Теперь, когда дважды изменив курс, экспедиция соединилась с «Арктикой», следуя за ее кормой кильватерным строем, соединенная тросами — в центре «Северянка», — Борисов был рад подвернувшемуся делу. Не торчать же в рубке возле капитана!

А караван шел и шел сквозь пробитую флагманом дорогу, и мелкие льдины, царапая борта, не портили благодушного настроения Борисова, потому так спокойно и умиротворенно ответил он на стук в каюту.

— А — а… Присаживайся, Виктор Александрович, как дела?

— Хлеб кончился, Станислав Яковлевич, умер хлеб! — Сапунов решил, что надо уж сразу выложить. И выложил: — Последнюю булку на ужин порежу…

— Я, конечно, займу еще червонец… сходи и купи! Что, не нравится? А я при чем, понимаете?..

«Резонно, — подумал Виктор. — Молодец, юмору хватило…» Он и сам себя ругал: прошляпил на Диксоне! Ну что бы отрядить кого-то в магазин? Замотался, закрутился. Расхлебывай!

— Мука-то есть у нас?

— Два мешка, — и Виктор опять с ненавистью подумал о тугих кулях, что спокойненько, словно дожидаясь своего часа, постаивают в кладовой… Несколько раз уже ощупывал их сытые бока, вздыхал и, покружа беспомощно по камбузу, опять возвращался в кладовую, проклиная собственное бессилие: уж лучше бы не торчали в углу, не томили душу.

— Мука есть, дрожжи тоже. Работай! — как всегда, припечатал Борисов, пристукнув ладонью по столу.

«Я тебе наработаю!» — весело подумал Виктор, вспомнив анекдот про бича, который пришел наниматься на судно. «Я тебе наработаю!»

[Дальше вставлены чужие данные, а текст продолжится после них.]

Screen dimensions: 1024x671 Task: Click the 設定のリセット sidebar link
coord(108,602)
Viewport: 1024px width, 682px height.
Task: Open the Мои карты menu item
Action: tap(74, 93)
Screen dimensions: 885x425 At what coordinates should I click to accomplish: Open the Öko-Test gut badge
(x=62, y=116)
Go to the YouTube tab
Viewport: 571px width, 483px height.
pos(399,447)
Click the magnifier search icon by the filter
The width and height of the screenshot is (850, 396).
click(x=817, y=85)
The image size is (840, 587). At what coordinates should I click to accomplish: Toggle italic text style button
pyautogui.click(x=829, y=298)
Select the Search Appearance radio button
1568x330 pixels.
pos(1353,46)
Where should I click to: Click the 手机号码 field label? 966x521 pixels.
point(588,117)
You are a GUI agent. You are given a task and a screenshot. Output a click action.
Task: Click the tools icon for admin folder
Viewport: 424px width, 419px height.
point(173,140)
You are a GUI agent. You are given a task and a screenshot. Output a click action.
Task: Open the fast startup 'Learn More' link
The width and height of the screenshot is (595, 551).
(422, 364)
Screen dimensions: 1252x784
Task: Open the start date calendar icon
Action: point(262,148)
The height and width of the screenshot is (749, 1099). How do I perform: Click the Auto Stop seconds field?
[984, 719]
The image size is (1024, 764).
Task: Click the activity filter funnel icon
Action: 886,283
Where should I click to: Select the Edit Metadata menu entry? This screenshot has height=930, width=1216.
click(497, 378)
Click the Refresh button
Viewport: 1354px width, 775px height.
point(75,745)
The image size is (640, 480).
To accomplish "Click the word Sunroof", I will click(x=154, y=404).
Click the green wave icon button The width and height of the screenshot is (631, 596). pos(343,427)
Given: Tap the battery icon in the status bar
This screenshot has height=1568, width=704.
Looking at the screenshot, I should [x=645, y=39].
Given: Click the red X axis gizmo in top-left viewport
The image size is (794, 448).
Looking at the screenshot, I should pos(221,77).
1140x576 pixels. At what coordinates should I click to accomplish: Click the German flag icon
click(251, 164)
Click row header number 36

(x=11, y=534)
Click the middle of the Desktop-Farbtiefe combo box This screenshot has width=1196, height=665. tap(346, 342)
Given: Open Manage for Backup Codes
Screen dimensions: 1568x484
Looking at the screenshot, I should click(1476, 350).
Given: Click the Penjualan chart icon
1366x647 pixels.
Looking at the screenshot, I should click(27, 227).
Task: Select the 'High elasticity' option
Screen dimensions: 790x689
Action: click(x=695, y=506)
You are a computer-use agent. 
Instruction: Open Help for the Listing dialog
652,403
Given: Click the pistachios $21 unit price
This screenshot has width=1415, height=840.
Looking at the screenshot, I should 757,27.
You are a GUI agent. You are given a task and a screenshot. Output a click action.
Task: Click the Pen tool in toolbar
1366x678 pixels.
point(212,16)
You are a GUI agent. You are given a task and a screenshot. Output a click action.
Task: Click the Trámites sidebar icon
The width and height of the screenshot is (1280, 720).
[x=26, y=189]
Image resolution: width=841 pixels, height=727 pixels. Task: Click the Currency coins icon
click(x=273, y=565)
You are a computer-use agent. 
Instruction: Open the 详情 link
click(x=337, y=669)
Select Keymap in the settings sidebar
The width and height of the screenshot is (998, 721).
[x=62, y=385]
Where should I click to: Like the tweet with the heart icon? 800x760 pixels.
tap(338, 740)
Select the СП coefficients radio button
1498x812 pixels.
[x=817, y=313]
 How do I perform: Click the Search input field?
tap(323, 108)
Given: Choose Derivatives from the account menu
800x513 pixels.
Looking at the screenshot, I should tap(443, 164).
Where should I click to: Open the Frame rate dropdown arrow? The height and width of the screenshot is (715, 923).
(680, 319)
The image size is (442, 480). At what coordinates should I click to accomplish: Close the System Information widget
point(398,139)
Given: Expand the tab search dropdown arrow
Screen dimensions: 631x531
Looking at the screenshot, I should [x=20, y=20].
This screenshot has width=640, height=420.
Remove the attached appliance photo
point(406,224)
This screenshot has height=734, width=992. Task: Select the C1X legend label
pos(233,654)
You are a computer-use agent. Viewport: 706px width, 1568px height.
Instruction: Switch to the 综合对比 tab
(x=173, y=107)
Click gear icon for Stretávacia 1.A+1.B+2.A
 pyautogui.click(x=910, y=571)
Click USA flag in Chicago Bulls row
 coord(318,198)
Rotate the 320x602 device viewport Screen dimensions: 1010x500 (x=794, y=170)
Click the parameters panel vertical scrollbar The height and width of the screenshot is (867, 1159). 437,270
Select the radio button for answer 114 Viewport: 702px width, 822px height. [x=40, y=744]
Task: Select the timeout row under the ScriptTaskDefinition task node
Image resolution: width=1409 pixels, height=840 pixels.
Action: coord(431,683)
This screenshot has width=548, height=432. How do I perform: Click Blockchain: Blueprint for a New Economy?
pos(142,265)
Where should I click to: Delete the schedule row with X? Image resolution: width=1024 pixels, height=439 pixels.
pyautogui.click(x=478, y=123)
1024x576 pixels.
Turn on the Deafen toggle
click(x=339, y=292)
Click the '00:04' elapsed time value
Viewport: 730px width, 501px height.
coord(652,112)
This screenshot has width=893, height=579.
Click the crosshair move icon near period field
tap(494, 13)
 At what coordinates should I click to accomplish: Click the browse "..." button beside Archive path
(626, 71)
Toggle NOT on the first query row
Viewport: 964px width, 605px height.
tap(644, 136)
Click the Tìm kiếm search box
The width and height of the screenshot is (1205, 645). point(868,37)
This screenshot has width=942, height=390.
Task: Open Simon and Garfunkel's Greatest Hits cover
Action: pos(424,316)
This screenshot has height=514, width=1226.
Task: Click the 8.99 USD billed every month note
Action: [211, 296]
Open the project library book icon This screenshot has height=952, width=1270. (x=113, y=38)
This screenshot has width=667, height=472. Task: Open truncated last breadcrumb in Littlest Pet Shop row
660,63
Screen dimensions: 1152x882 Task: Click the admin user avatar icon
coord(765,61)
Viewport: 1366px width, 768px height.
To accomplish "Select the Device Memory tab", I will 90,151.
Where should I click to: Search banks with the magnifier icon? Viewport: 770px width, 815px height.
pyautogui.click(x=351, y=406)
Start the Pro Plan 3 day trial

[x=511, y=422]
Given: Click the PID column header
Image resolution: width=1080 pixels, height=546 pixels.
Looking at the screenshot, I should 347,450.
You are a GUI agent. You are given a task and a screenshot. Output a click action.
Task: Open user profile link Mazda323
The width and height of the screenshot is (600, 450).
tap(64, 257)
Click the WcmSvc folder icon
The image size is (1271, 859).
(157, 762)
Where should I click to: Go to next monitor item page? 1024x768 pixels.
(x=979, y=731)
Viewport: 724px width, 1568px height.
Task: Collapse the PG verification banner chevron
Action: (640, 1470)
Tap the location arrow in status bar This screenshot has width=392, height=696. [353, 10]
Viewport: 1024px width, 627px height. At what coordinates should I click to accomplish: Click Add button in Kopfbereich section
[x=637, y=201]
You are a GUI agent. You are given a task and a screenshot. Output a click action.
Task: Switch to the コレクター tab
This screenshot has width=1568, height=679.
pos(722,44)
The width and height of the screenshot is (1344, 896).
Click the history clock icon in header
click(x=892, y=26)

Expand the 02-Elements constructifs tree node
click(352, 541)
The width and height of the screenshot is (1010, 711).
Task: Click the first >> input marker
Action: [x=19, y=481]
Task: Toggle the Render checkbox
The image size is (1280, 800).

Но анекдот анекдотом, а надо было что-то делать, подступаться к дрожжам, идти врукопашную на злополучные кули с мукой. Надо. Утром к чертовой матери полетит весь его нестойкий, дышащий на ладан, поварской авторитет!

Он зашел в каюту к Мещерякову, тот сразу замотал головой, спроси, мол, что полегче! Дед тоже отрицательно потер лысину, с другим народом из обслуги станции и говорить излишне. К морячкам не пошел — стыдно. Оставался Ваня Пятница — эта палочка — выручалочка.

— Это тебе не стишки складывать, — насупился Ваня.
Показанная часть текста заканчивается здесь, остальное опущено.